Rose

The word "rose" has moved into the English language. Pink was too undignified a word for wine. Rose is simply French for rose-coloured. Its similarity to arrose, which means watered, is quite coincidental.
It is useful to have a sparkling wine which you can fall back on at any time, which is good as a drink on its own, or good for a glass with lu...

The word "rose" has moved into the English language. Pink was too undignified a word for wine. Rose is simply French for rose-coloured. Its similarity to arrose, which means watered, is quite coincidental.
It is useful to have a sparkling wine which you can fall back on at any time, which is good as a drink on its own, or good for a glass with lunch, good for sipping as you cook or good for supper in the garden. No wine has a monopoly of these qualities; many fine German Sparkling wines, for example, would be good for any of these things, or with practically any dish. But German Sparkling wine is expensive, and not so very simple.
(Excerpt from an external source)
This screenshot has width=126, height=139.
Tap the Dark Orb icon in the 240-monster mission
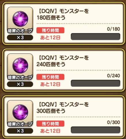click(x=20, y=65)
Sparkling Rose is great value for money, has no long pedigree, needs no special serving—is in fact, the all-purpose sparkling wine for thirsty people.

Sparkling Rose has, besides, the prettiest range of colours of any Sparkling wine. Colour is not everything, by a long way, but a really glowing coral glass, a cherry-coloured one or one with a touch of tangerine about it fairly beckons you in. The Sparkling wine-makers themselves have toyed with the poetic in their words for the pinkness of their wares—oeil de perdrix, partridge-eye, is one the lipstick people might try. Pelure d'oignon, onion-skin, would probably go less well.

There is no great range of tastes and scents among Sparkling rose wines. It is the connoisseur's—many, unjustly, would say snob's—argument against them. The grower making a Sparkling rose is not following, as more serious wine-makers do, the specific practice of his region to bring out the regional character and make a Sparkling wine which could be recognized anywhere. Character is considered expendable for pink wine. What the maker is after is the simple taste of a Sparkling wine; the lowest common denominator (or, if you like, the highest common factor) of all Sparkling wine.

Wine Makers will make it sweeter or drier, still or a little sparkling, to suit your fancy, but Wine Makers art touches that of the confectioner rather than the ancient skills of making wine. The colour comes, as does the colour of red wine, from the skins of black grapes. For rose fewer skins are left in the fermenting wine for less long—the length of time depending on the colour and richness of flavour the maker wants. No doubt there are those who make it by mixing red and white wine, or even putting cochineal in white, but they work by night if they do.

Italian Sparkling roses, which are in the main more like light reds, have more character than some French ones. Portuguese Sparkling roses are usually shocking pink with titillating little bubbles. But basically the same, essential, appealing wine is there behind the frills and frou-frou. It is the Sparkling wine for lunches, picnics, kitchen-parties.